Professor Sandoval also noted that research focused on the rural-urban divide needs to be more fine-tuned.  “Federal rules basically exclude areas that contain certain major cities.  If you went to an extremely rural places in central California, what you would see is people picking strawberries and other crops in the field, yet, because of their proximity to Fresno, they are not defined as rural, and, therefore, become ineligible for certain types of rural support.”  Mark Pruner, President of the Native American Broadband Association, noted that zip codes and census tract measurements have sometimes excluded Native American communities entirely. 
 
The themes of diversity and complexity were pressed repeatedly by the panel.  Panelists agreed about the need to be much more specific about technology applications and usability, and about the importance of research in the language of the non-adopting population. 
 
Professor Sandoval suggested that the research conducted by the California Emerging Technology Fund should serve as one model.  CETF has been conducting research in six different languages: English, Spanish, Chinese, Vietnamese, Hmong, and Korean.  One result is that they are better able to understand the vast differences among Asian Americans.  The adoption and access among the Hmong population and the Filipino population are much lower than other Asian American communities.  Understanding access and adoption in a nation as diverse at the U.S. requires research tools that better reflect that diversity.  And that means larger sample sizes, multi-language polls, and an increase in the number of face-to-face interviews. 
As Dean Schement said, “Disaggregating data does not mean that we see everybody's differences alone.  What it means is that we pay attention to nuances rather than lumping everybody together and trying to achieve one, big outcome.”   

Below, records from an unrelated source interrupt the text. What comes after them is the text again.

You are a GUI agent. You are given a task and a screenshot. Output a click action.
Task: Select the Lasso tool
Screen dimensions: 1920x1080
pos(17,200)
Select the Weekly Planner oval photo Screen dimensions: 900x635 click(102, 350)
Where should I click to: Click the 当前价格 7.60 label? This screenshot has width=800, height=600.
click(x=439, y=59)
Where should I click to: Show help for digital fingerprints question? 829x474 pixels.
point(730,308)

The panelists also noted it was important to be sensitive to the different experiences with technology as we seek to understand adoption patters.  Tobias made the point that many people in the disability community develop a “technological pessimism,” because they have so often experienced interacting with technology that simply did not work for them or technology that was very expensive to adapt to their needs.  Tobias also said, “You don't see people with disabilities featured prominently in some of those glorious, glowing commercials about broadband and Internet access; it's always the on-the-go executive storming down the street or the kid Twittering on a skateboard.  People with disabilities are not featured there, and so they might think ‘it doesn't seem like this technology is for me.’”
 
Although this panel focused on the challenges of measuring an increasingly diverse nation, they all emphasized the importance of broadband service to all Americans.  Mark Pruner told the story of fellow Native Americans.  “Three people flew all the way from Barrow, Alaska, the very northern point in Alaska, [and it] took them 24 hours to get from there to Washington.  One of them [told] us about how Internet service is used there: it's satellite-based.  Sixty-five percent of the people in this remote native village use the Internet, and it's not a very high income area, but when they have to make a choice between having running water and having Internet service, they pick the Internet service.” 
 

This is the second of a four-part series on Diversity and Civil Rights Issues in Broadband Adoption.